The Baltimore Ravens won the Super Bowl last night. Holla!
And now here I sit wishing I had a great crab-based recipe to share with you in their honor. Unfortunately I have a number of options on that bucket list that have just not been accomplished. Here's my short term goal-- put a crab recipe on the schedule in the next few weeks, perfect it, and share it with you (probably won't happen this week because menu planning was this weekend). I'm counting on all of you to hold me to it!
Instead of Baltimore-inspired food, I'm sharing with you today a recipe to use of some of your leftover hummus from your Super Bowl party... if you have any left. If you don't, just make up another batch. Or purchase a tub from the grocery store. I don't know--- just make this happen. It is so quick and easy and perfect for lunch or dinner. If you aren't a big portobello mushroom fan, you could substitute some other vegetable like zucchini or eggplant.

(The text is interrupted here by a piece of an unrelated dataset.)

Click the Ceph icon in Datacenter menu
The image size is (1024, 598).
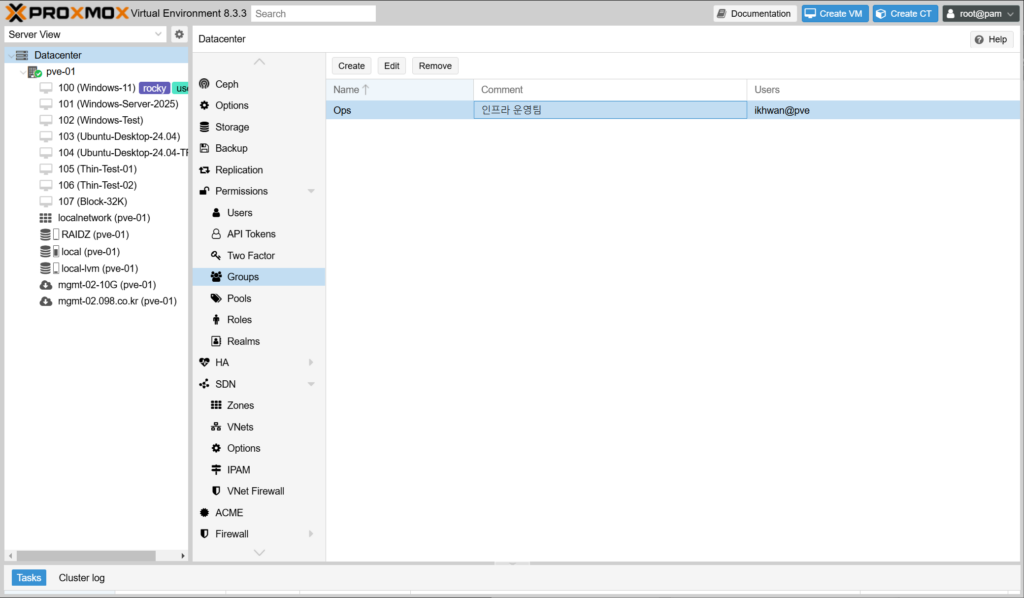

You could skip the last step of shallow frying in the pan if you wanted to avoid extra oil or if you wanted it to be a cold sandwich, but I think the crunch of the browned wrap really makes it great. Plus your hummus is hot and creamy.
Grilled Balsamic Veggies and Hummus Wrap
Ingredients (for one wrap):
1 portobello mushroom, sliced
1/2 cup sliced peppers (mini sweet or bell work well)
1 slice red onion, cut in half and pulled apart
1 tbsp balsamic vinegar
1 tbsp extra-virgin olive oil
salt and pepper
2 tbsp hummus (homemade or storebought, flavor of choice)
10 inch tortilla or wrap (I used a 100 calorie whole wheat wrap)
Place the sliced mushrooms, peppers and onions in a bowl. Drizzle with vinegar and oil, season with salt and pepper and toss to coat completely. Marinate in fridge for 15-30 minutes.
Preheat George Foreman Grill or grill pan. Place the vegetables on the grill and cook for approximately 5-7 minutes until hot through.
Warm the wrap in the microwave for 30 seconds to make it pliable. Spread the hummus on the wrap. Top with the grilled vegetables. Fold in sides and roll up.
Heat 1/2 tbsp olive oil over medium high heat in a pan. Place the wrap seam side down in the hot pan. Cook for 2-3 minutes until browned. Flip and cook for another 2-3 minutes until browned.